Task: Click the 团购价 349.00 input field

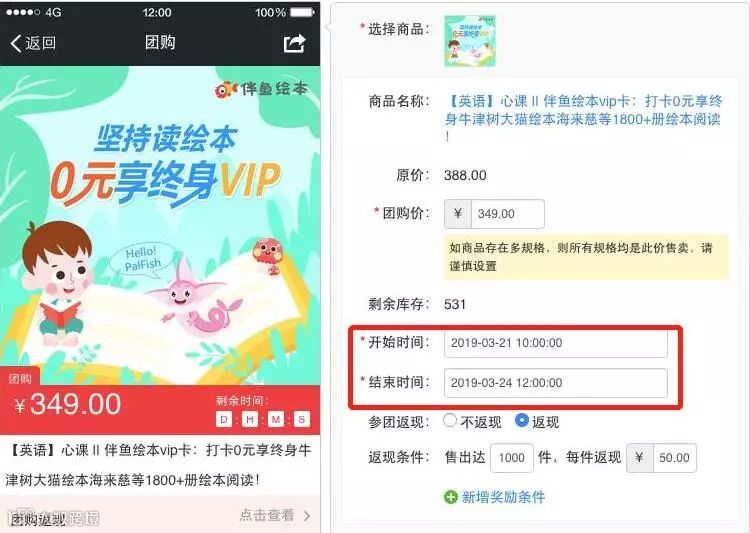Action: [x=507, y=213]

◆ ◆ ◆

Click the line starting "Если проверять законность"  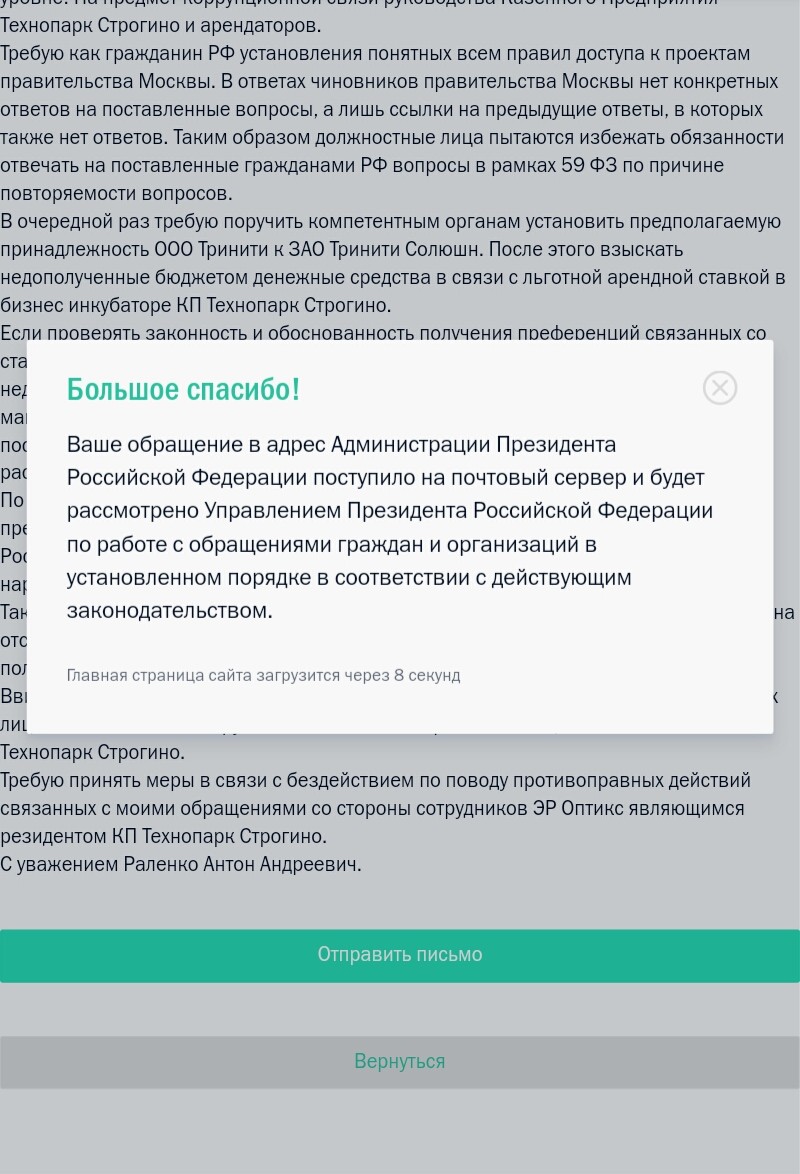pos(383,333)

◆ ◆ ◆

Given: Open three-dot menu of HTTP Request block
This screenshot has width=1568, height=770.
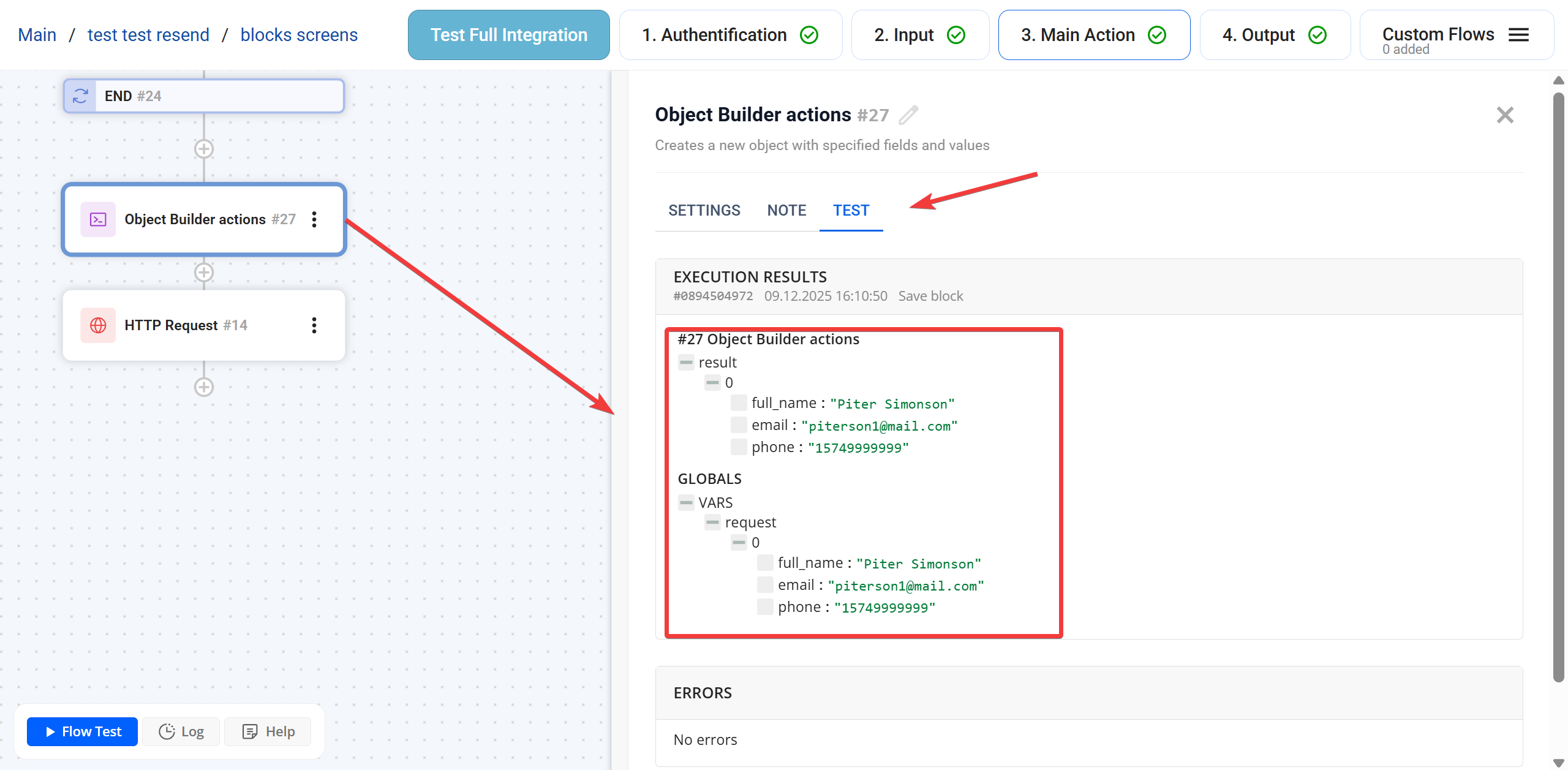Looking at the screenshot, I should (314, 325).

◆ ◆ ◆

Aim
Render the stretch from the line that contains "Given: Open three-dot" through the line that contains "Looking at the" as a Markdown table with the columns Row and Listing line, one numbered row per line, with blank lines omitted. Leave the pictures out of the table.

Answer to the task
| Row | Listing line |
|---|---|
| 1 | Given: Open three-dot menu of HTTP Request block |
| 2 | This screenshot has width=1568, height=770. |
| 3 | Looking at the screenshot, I should (314, 325). |